» **Document segment**:
## Start

For those who live in the north, the word "snow" is synonymous with "work." It's not that people here don't like snow, but they may complain about the work that it requires. Last Friday's snow dumped 8 to 10 inches of the fluffy white stuff on the Coulee region of Southwest Wisconsin, so many of us got a workout.
The truth is, I don't mind shoveling snow, to an extent. In fact, I probably shovel more than I really need to. I like to shovel paths to the bird feeders and to the barn, because the bare ground doesn't get icy like trampled snow will. While not absolutely necessary, shoveling these paths is a safety factor. Falling down on the slippery ice is not much fun, and at my age, bumps and bruises just don't go away as fast as I'd like.
I did part of the shoveling Friday night, but saved some for Saturday morning, thinking that doing the work in moderation would be wise. This had the added benefit of getting me out in the sunshine for a while, which felt good even though the temperature was still below zero.
Tracks from several white-tailed deer were criss-crossing the snow-covered ground in the yard. Apparently after the snow ended they had come out exploring in the night. I could see where a rabbit had made his way, hopping through the deep snow to the brush pile. A squirrel had crossed the road and his tracks were a dotted line leading to the bird feeders.

## End

» **Requirements**:
a – In the snow-shoveling essay, how much snow did last Friday's storm drop on the Coulee region?
b – Pick up the snow-shoveling essay right after its last sentence and keep it going.

» **Dataset content**:

## Start

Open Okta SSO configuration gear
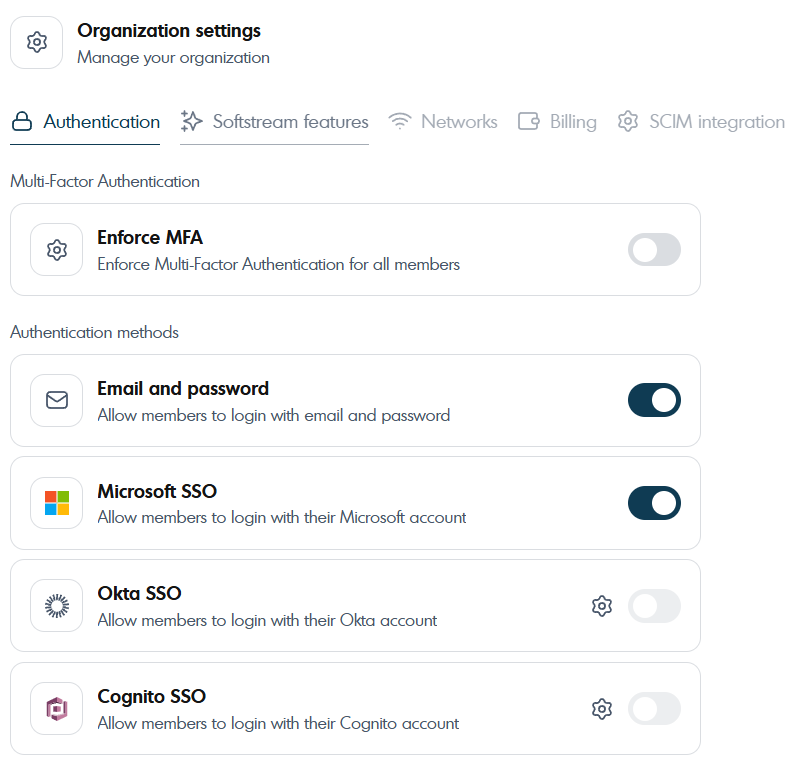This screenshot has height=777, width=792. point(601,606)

## End
## Start

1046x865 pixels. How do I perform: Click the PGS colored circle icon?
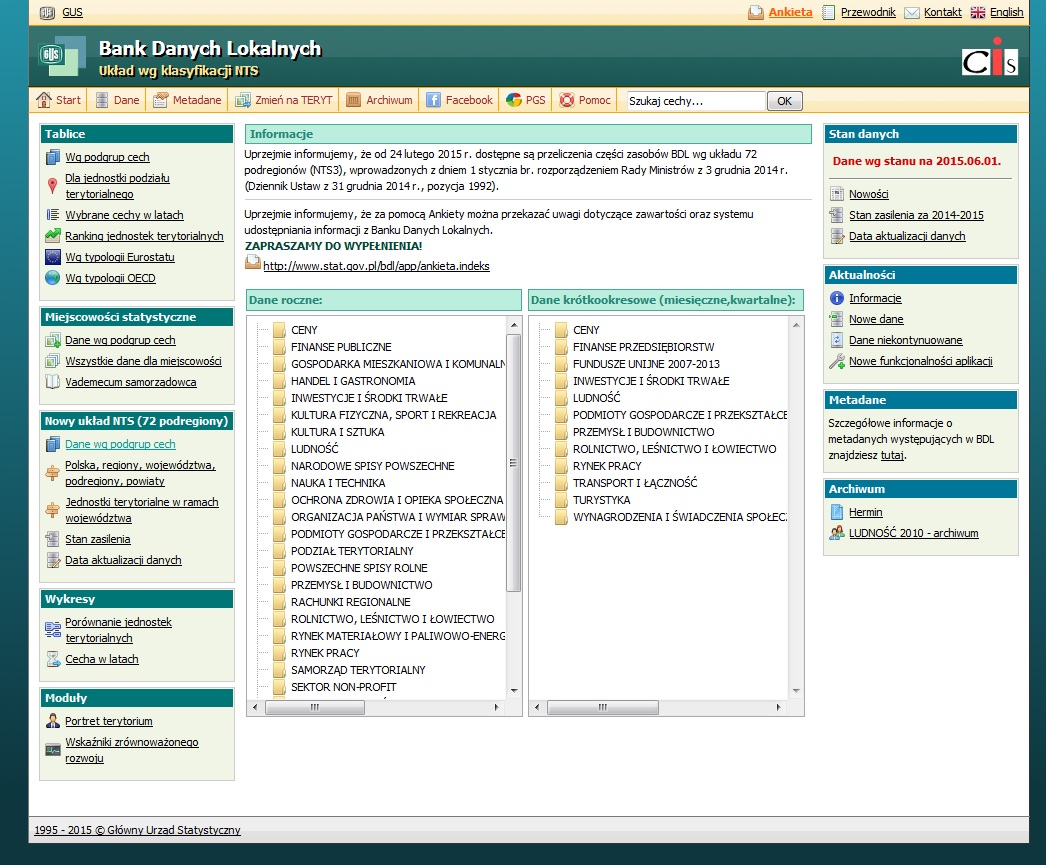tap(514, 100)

## End
## Start

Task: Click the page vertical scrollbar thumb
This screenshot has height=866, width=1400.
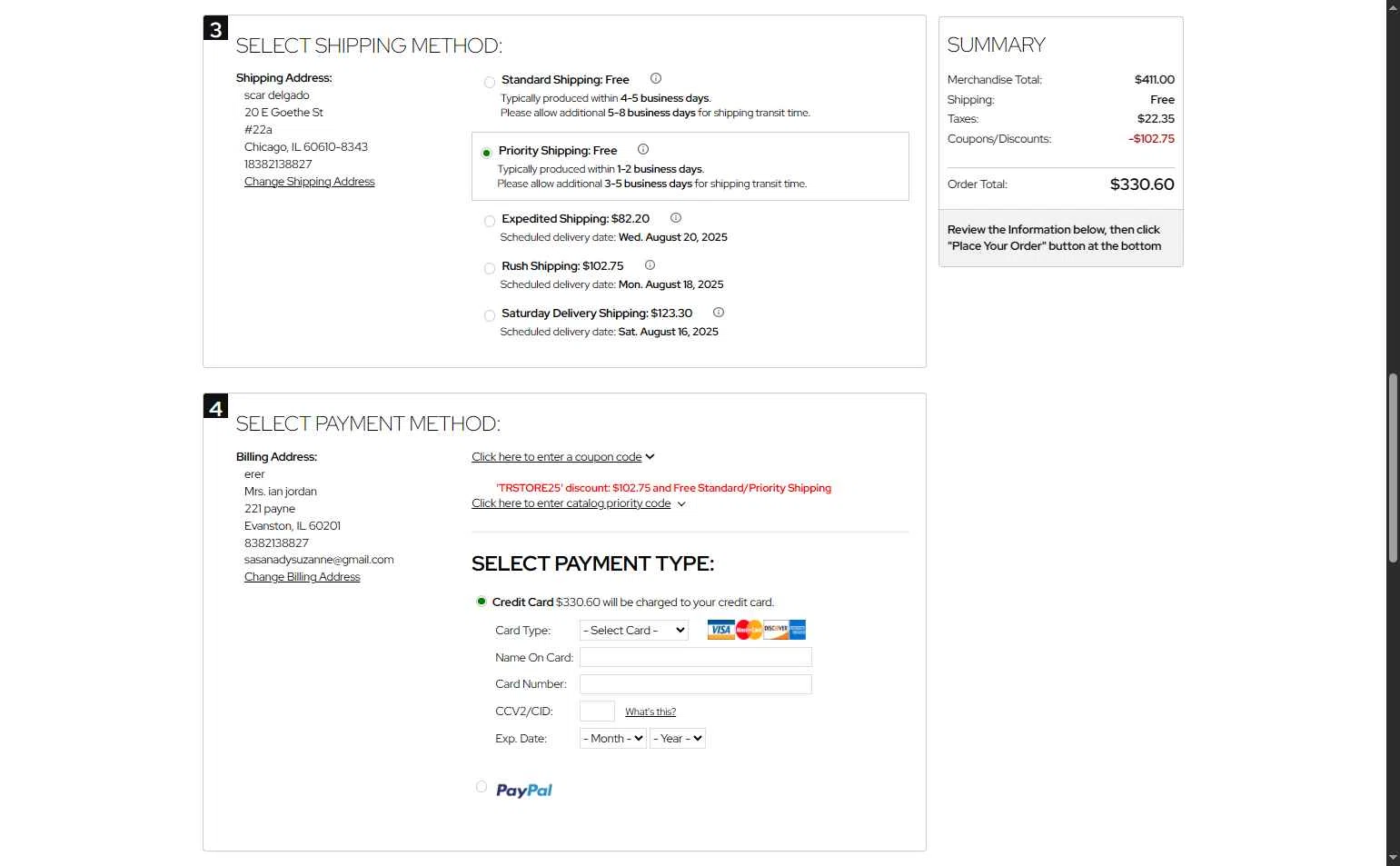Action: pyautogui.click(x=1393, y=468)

## End

» **Set of answers**:
a – 8 to 10 inches

b –
I used the shovel to make a path leading down to the creek. I like to keep these path especially clean of snow, because trecking on slippery, icy snow is even more hazardous when one is carrying a 5 gallon pail of water. I was breaking ice out of the pool where I fill the pail, when I noticed tracks from a cat in the snow. It's rare to see cat tracks where I live, so I wondered where she was staying. If the cat was female, would she be having kittens? I was glad to see that the tracks didn't lead to the barn, but followed the creek north. The creek comes down the valley from the south and runs north by my house before emptying into the Kickapoo River.
After fetching some water, I shoveled another path through the snow to the woodpile. The wood was covered with a tarp, but I still had to clean away the snow. The tiny tracks of a deer mouse darted in and out of the woodpile. He's found a safe place for a warm nest under the wood. From his spot it's also a short trip to the bird feeder for a free meal. As I worked, I wondered what tracks I would find the next morning. I expected some turkeys to show up at the bird feeders in the next day or two.
Yes, with snow comes work, but there also comes beauty. The landscape takes on a wondrous character when it's all covered with snow. The beauty of it all is greatly exaggerated on nights when a bright full moon casts long shadows across the white ground. This makes for great walking.
In the far north, deep snow is a common sight, but it doesn't seem to faze a certain large, long-legged animal. I'm referring to the largest member of the deer family, the moose. Powdery snow can be over 3 feet high—chest deep on the moose—but with powerful muscles, he plows right through it. Deep snow doesn't keep the moose from his favorite food—bark, twigs, and young saplings. In spite of the rough winter conditions, the moose pretty much goes where he wants to.
A bull moose may stand 5 to 6-1/2 feet tall, and may weigh up to 1200 pounds. He may appear slow and ungainly, but would have no trouble outrunning a man. Most of the year, he's right at home in the water, and it's said that he can swim as fast as two people with canoe paddles.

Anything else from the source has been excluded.